One city so far: Dubai. Next 5 cities to come: George Town, Bangkok, Huangzhou, Beijing, and Shanghai. Watch this space.

1. Dubai, United Arab Emirates

Population3.5 million (2023)
Population density2,200/km2
Walking shareUnknown
Passenger cars per capita0.54 (2015)
Paulo’s Walk Score (1-10)5

Not an obvious city to walk. It’s too hot and most of the city was designed for cars (think 16-lane roads). But like other large Asian cities, it features some quite pleasant environments to walk: shopping malls! Not everyone would count strolling in shoopping malls as “active travel” but why not? You still go from place to place, and it is still physical activity. It’s a good option when it’s too hot outside (here, it’s all the time). A typical Dubai mall is bigger than a mid-sized European town so a lot of ground can be covered in a day, without even realising it. For extra exercise, you could avoid escalators and lifts and use stairs instead (if you can find them – I couldn’t).

Walking in the older parts Dubai can also be pleasant as the scale is smaller than newer parts, and streets are dense with shops and other places of interest. Unlike malls, this is a non-covered area, so walking is less pleasant in the hotter periods of the day. But there’s also shade and (less frequently) places to rest.

Shade is good. Dubai. © P. Anciaes
Sitting is good. Dubai, UAE. © P. Anciaes

Despite the roads being designed for cars (for a lot of cars), most pedestrian infrastructure (where it exists) is of good quality and is in good condition (maybe because it’s little used?). However, not all crossings provide for people with mobility restrictions.

Pedestrian signalised crossing. Dubai, UAE. © P. Anciaes
Underpass, Dubai. © P.Anciaes

Walking in the suburban residential areas is another story. These are very low-density areas. Distances are long, pedestrian infrastructure is scarce and pedestrians are not a common sight. But according to this paper, the low densities are not perceived as a problem.

Even in more central areas, walkable neighbourhoods are often islands, as they do not have good pedestrian connections linking them. In most cases, they are separated by one or more of those 16-lane roads.

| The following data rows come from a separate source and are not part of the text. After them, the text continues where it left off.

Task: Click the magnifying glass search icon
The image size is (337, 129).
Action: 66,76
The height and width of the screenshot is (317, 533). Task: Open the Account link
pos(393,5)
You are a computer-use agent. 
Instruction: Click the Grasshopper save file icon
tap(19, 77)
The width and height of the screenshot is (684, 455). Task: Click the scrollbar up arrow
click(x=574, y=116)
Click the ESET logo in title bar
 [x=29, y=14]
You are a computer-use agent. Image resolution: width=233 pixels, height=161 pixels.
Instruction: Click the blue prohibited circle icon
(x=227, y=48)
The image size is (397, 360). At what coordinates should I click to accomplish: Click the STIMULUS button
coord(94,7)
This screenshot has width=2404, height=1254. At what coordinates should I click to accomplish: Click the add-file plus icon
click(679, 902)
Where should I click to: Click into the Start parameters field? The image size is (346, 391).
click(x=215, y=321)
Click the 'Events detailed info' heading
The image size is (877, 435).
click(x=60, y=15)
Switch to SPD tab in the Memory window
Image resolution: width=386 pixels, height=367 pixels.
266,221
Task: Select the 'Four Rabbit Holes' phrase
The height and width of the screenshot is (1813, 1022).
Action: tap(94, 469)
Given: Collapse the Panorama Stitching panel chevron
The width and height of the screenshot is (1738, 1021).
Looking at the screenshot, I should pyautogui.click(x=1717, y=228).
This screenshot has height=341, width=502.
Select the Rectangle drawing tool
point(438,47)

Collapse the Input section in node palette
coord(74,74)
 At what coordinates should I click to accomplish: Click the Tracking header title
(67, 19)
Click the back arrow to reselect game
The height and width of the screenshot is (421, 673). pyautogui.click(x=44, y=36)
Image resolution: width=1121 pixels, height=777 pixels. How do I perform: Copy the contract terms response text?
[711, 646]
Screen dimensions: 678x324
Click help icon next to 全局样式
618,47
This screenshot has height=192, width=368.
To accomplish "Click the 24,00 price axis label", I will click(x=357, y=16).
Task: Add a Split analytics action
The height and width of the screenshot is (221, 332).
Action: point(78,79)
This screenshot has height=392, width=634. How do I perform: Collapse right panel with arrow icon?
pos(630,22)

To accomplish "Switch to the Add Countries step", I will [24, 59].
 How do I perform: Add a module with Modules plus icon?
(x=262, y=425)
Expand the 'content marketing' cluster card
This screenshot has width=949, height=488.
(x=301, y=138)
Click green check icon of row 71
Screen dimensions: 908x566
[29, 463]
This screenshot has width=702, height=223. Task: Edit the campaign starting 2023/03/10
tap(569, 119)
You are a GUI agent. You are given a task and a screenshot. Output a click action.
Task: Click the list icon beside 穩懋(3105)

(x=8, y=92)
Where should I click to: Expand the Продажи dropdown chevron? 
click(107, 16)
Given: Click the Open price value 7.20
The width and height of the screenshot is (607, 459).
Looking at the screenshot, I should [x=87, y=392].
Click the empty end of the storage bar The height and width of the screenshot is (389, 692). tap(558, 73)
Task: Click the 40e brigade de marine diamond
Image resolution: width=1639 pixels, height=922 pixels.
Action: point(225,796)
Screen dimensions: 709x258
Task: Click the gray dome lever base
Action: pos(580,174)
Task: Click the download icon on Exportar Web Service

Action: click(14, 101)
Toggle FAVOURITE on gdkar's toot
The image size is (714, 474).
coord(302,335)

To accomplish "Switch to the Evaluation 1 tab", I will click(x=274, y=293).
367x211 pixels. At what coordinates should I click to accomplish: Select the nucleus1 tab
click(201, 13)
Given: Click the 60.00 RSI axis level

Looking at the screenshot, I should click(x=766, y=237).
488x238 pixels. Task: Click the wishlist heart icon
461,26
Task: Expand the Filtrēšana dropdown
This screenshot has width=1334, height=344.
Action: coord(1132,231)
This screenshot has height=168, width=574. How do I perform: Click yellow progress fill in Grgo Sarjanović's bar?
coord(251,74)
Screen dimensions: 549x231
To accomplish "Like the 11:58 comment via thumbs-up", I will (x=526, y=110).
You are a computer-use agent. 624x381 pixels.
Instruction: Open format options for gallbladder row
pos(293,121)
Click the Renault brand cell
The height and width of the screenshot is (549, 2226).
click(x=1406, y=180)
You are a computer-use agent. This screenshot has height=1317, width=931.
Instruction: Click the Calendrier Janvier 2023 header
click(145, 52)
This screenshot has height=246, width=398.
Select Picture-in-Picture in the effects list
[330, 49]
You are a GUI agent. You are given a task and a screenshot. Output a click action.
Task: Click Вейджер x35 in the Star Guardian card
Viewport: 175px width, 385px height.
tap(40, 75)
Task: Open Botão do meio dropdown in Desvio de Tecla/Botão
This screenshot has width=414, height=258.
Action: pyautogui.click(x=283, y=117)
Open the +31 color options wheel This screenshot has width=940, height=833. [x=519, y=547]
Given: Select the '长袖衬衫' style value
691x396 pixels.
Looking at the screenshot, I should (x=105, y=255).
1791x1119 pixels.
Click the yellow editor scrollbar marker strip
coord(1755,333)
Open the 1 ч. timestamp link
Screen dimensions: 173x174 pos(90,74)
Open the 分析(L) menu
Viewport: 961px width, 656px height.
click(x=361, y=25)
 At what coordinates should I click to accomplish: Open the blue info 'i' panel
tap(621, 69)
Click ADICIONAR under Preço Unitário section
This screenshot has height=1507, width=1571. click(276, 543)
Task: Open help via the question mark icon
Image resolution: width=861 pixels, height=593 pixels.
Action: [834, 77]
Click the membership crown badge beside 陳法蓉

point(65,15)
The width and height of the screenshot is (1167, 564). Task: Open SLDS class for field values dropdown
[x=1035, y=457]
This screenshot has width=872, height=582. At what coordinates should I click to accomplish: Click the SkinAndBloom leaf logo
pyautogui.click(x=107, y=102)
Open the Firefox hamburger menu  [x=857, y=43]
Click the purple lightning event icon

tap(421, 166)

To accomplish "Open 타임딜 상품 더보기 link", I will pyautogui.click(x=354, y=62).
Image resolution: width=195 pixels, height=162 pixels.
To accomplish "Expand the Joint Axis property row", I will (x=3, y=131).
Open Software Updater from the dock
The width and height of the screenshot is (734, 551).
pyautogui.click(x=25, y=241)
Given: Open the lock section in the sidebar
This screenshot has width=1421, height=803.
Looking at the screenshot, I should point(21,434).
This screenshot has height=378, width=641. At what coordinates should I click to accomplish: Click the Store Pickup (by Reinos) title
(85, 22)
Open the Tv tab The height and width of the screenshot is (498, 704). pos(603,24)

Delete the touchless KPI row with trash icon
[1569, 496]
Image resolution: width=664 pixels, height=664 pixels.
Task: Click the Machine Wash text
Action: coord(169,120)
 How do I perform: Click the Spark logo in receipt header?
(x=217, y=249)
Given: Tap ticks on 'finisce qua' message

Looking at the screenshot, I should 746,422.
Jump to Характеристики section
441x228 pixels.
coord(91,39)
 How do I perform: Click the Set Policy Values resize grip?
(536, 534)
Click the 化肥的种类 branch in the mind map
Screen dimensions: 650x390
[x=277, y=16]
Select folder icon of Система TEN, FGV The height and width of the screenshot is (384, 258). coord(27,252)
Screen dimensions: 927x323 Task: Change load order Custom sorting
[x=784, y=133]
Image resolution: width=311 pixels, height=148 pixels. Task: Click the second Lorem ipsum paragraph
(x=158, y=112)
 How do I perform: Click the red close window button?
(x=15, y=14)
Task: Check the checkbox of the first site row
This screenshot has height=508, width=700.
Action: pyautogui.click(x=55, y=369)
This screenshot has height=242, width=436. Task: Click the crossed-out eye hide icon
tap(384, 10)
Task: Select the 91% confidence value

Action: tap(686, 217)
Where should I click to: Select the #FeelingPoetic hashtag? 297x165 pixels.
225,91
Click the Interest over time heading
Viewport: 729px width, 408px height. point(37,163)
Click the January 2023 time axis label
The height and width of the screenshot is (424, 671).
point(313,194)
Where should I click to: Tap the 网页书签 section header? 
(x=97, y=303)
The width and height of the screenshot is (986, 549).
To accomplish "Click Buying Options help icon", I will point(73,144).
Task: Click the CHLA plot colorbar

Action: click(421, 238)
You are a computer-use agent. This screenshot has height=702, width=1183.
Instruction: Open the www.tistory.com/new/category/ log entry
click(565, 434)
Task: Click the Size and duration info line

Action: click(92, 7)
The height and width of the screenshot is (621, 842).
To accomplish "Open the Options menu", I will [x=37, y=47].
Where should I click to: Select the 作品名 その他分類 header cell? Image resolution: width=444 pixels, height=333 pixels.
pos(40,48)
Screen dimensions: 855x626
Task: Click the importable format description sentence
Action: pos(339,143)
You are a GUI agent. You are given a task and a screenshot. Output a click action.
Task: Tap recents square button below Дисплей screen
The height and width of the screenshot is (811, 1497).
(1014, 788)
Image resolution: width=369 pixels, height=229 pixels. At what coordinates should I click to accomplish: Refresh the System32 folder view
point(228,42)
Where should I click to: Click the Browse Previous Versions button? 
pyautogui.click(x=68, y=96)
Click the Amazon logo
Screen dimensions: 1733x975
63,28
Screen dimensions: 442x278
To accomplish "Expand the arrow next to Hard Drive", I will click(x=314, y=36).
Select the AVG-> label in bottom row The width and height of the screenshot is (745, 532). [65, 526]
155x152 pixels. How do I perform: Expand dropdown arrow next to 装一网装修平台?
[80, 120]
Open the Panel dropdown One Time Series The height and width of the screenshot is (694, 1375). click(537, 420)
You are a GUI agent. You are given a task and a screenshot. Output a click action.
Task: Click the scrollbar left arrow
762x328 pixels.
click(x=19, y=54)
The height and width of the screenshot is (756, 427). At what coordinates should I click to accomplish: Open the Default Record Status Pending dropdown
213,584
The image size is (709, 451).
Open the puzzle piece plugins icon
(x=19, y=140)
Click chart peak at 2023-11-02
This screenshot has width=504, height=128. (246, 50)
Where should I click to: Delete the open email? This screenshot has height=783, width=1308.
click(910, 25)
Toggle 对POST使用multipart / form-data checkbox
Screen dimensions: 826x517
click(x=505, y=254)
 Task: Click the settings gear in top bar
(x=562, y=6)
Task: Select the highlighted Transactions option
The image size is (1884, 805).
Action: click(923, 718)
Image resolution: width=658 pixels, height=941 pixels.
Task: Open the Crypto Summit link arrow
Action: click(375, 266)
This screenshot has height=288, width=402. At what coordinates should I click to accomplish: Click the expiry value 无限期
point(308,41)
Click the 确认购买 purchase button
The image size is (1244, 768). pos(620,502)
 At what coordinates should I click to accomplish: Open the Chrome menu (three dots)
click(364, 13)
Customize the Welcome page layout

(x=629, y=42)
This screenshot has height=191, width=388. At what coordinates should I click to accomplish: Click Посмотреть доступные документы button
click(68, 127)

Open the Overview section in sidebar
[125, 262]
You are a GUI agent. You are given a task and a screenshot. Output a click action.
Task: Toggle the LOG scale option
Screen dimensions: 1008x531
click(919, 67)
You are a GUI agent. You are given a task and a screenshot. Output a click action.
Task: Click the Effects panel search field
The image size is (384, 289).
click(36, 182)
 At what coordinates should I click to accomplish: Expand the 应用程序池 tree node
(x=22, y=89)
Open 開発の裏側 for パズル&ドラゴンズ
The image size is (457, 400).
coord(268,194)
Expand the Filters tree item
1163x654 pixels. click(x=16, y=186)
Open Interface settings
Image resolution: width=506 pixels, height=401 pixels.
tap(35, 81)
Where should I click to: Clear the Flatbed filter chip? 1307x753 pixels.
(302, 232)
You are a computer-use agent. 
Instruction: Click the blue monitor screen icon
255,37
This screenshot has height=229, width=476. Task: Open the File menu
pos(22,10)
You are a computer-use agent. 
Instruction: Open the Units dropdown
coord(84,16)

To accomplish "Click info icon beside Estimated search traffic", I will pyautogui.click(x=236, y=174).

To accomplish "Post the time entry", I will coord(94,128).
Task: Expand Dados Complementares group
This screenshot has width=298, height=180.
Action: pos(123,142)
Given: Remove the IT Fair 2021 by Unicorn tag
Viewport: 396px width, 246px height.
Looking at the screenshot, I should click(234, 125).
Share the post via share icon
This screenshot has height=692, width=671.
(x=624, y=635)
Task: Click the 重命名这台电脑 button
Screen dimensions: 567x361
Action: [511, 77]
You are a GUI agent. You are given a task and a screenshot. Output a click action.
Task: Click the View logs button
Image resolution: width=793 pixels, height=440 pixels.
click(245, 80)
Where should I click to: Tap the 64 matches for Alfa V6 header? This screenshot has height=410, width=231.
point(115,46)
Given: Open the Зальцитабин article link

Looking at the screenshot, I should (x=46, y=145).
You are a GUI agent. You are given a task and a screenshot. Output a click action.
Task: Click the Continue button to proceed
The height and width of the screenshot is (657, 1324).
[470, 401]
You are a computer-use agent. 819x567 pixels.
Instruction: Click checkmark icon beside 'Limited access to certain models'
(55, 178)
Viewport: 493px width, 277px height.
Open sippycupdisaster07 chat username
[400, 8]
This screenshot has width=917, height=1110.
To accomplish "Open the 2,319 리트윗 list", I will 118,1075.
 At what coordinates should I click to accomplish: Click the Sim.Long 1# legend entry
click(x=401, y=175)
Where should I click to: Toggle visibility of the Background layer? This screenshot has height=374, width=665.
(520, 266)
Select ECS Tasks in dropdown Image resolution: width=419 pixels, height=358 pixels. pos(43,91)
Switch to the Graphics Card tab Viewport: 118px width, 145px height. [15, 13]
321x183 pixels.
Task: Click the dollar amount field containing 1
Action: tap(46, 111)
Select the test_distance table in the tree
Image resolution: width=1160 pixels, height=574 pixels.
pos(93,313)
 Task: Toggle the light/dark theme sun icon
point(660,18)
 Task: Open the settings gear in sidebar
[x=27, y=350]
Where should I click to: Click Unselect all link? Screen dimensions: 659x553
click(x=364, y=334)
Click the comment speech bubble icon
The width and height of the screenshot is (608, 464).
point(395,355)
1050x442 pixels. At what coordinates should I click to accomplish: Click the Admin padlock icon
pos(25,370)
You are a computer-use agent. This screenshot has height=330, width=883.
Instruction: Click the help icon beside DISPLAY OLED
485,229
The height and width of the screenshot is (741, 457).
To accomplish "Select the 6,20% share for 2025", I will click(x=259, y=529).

16-lane road, Dubai © P. Anciaes

The good thing is that Dubai is in permanent change, and policy priorities are too, and they are starting to favour active travel. The 2040 Dubai Masterplan aims at creating a 20-minute city and increasing the walking and cycling modal share to 80% by 2040. A massive project supporting this aim is The Loop, a 93-km circular corridor for walking and cycling. Climatized, of course.